__REQUIREMENT__. For this exercise, copy exactly only the lines from the one containing "You are a GUI" to the final line of the material below, without the pictures.
BEGIN AVAILABLE RECORDS
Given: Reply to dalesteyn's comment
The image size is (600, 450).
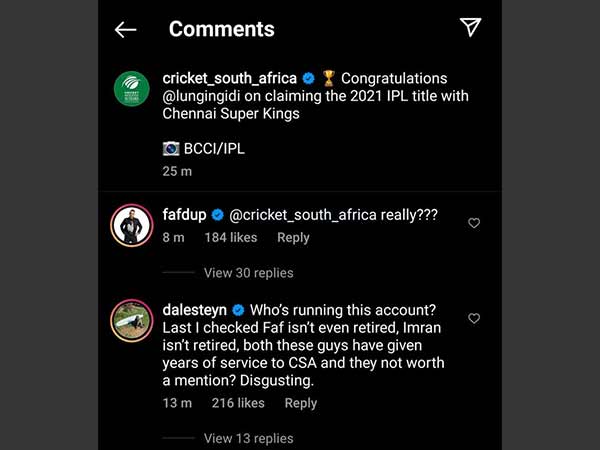Looking at the screenshot, I should pyautogui.click(x=300, y=403).
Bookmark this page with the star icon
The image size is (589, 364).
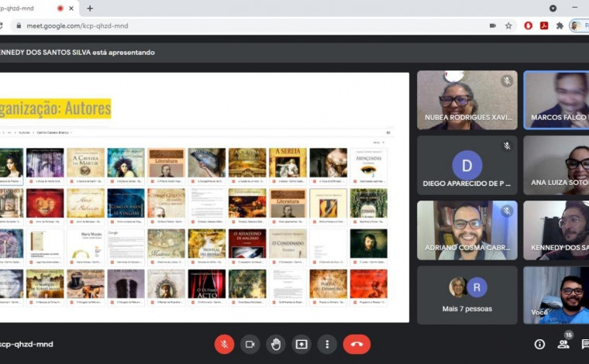(x=508, y=26)
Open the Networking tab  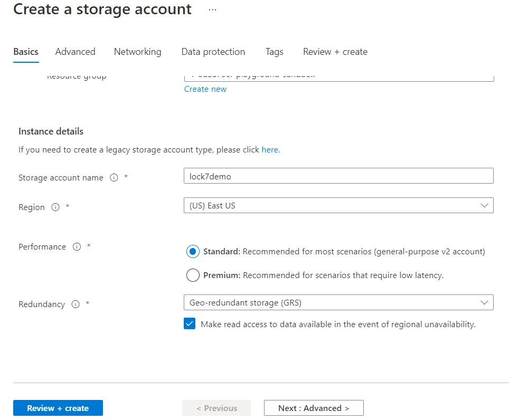(x=137, y=52)
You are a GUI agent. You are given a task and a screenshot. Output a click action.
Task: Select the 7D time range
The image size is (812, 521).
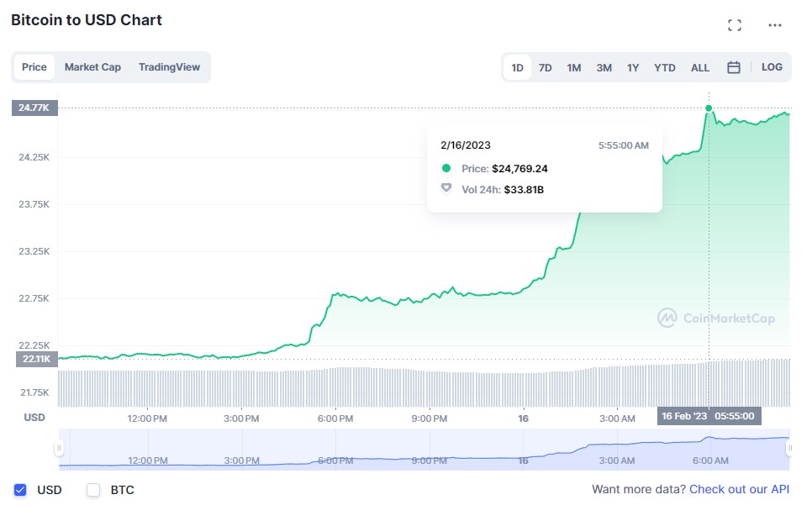click(x=545, y=68)
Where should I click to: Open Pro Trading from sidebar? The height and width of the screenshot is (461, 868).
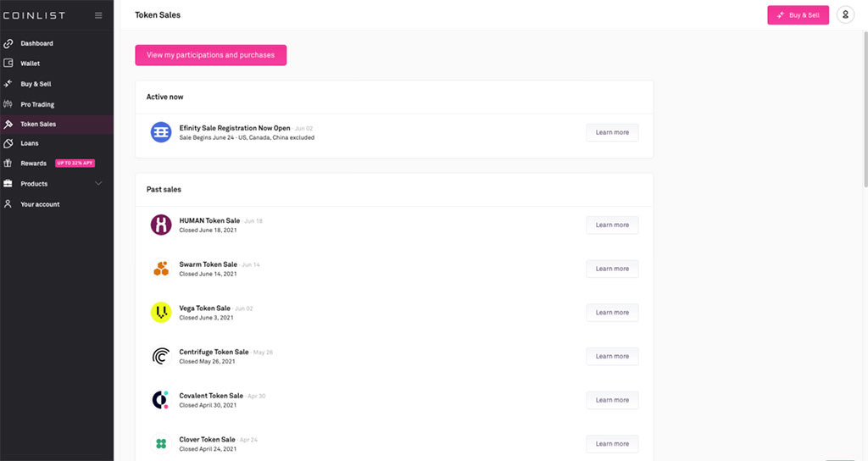[x=37, y=104]
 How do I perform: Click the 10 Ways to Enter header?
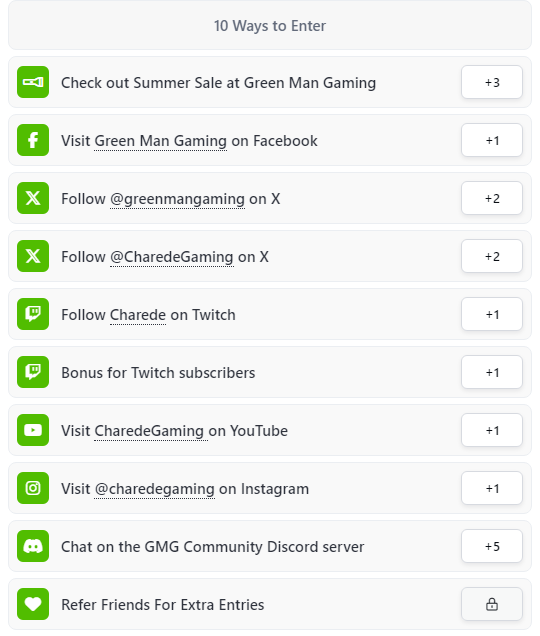point(270,26)
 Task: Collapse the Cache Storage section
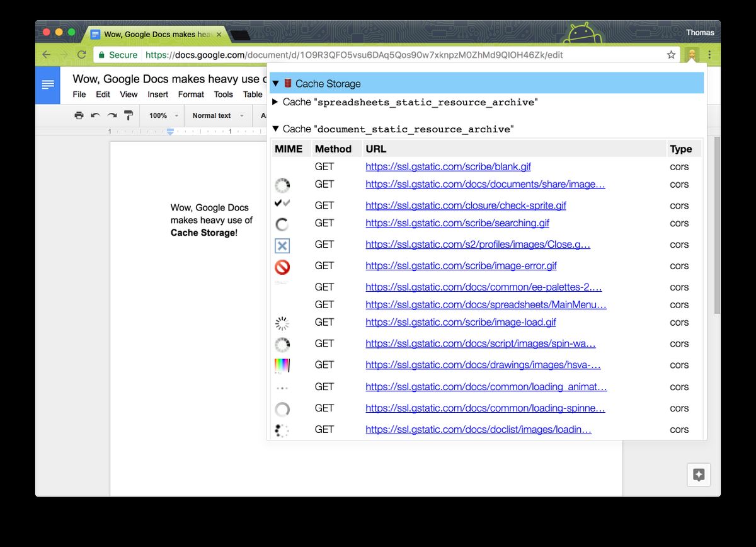pyautogui.click(x=275, y=83)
END AVAILABLE RECORDS
__ANSWER TO THE PROBLEM__.
You are a GUI agent. You are given a task and a screenshot. Output a click action.
Task: Select the 7D time range
The image size is (812, 521).
click(x=545, y=68)
Where should I click to: Open Pro Trading from sidebar? The height and width of the screenshot is (461, 868).
[x=37, y=104]
 How do I perform: Click the 10 Ways to Enter header?
point(270,26)
 Task: Collapse the Cache Storage section
pyautogui.click(x=275, y=83)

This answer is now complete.